[CVPR 2020] Transform and Tell: Entity-Aware News Image Captioning

Overview

Transform and Tell: Entity-Aware News Image Captioning

Teaser

This repository contains the code to reproduce the results in our CVPR 2020 paper Transform and Tell: Entity-Aware News Image Captioning. We propose an end-to-end model which generates captions for images embedded in news articles. News images present two key challenges: they rely on real-world knowledge, especially about named entities; and they typically have linguistically rich captions that include uncommon words. We address the first challenge by associating words in the caption with faces and objects in the image, via a multi-modal, multi-head attention mechanism. We tackle the second challenge with a state-of-the-art transformer language model that uses byte-pair-encoding to generate captions as a sequence of word parts.

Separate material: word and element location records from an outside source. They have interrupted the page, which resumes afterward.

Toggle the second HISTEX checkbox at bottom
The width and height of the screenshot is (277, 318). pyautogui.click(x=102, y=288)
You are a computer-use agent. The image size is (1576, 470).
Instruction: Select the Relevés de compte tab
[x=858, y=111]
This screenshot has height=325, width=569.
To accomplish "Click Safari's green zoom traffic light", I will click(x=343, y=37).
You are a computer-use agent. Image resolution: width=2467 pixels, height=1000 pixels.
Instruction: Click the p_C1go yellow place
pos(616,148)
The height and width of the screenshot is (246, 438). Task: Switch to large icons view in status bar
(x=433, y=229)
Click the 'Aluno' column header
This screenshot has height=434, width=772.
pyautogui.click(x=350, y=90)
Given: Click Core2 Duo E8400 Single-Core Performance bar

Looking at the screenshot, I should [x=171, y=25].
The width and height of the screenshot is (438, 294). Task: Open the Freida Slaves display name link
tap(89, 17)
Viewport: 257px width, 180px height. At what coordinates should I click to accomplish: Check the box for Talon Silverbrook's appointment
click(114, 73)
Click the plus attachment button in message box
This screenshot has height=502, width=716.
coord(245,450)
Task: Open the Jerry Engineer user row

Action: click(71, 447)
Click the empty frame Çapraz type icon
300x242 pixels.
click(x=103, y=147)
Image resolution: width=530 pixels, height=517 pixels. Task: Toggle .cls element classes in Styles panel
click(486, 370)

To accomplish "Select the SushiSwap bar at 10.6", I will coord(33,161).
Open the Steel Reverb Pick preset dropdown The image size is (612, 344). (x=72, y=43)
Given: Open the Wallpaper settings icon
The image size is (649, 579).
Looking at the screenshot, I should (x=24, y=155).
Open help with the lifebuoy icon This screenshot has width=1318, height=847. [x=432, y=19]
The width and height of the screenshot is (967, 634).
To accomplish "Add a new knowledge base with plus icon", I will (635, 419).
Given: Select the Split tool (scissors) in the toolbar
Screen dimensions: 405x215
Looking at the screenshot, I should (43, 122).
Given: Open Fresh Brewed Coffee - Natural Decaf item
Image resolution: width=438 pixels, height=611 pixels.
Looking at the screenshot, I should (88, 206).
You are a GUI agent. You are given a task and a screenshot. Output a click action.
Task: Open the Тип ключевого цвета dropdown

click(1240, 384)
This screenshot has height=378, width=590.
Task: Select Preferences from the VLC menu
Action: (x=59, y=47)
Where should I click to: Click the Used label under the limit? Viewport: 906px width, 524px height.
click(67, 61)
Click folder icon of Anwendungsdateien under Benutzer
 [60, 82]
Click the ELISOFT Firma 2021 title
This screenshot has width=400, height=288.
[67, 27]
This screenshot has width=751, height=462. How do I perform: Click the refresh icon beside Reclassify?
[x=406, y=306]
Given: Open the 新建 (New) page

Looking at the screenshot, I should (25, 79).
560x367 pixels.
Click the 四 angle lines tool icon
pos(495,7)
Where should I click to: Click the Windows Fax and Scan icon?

On the GoodNews dataset, our model outperforms the previous state of the art by a factor of four in CIDEr score (13 to 54). This performance gain comes from a unique combination of language models, word representation, image embeddings, face embeddings, object embeddings, and improvements in neural network design. We also introduce the NYTimes800k dataset which is 70% larger than GoodNews, has higher article quality, and includes the locations of images within articles as an additional contextual cue.

A live demo can be accessed here. In the demo, you can provide the URL to a New York Times article. The server will then scrape the web page, extract the article and image, and feed them into our model to generate a caption.

Please cite with the following BibTeX:

@InProceedings{Tran_2020_CVPR,
  author = {Tran, Alasdair and Mathews, Alexander and Xie, Lexing},
  title = {Transform and Tell: Entity-Aware News Image Captioning},
  booktitle = {IEEE/CVF Conference on Computer Vision and Pattern Recognition (CVPR)},
  month = {June},
  year = {2020}
}

Requirements

# Install Anaconda for Python and then create a dedicated environment.
# This will make it easier to reproduce our experimental numbers.
conda env create -f environment.yml
conda activate tell

# This step is only needed if you want to use the Jupyter notebook
python -m ipykernel install --user --name tell --display-name "tell"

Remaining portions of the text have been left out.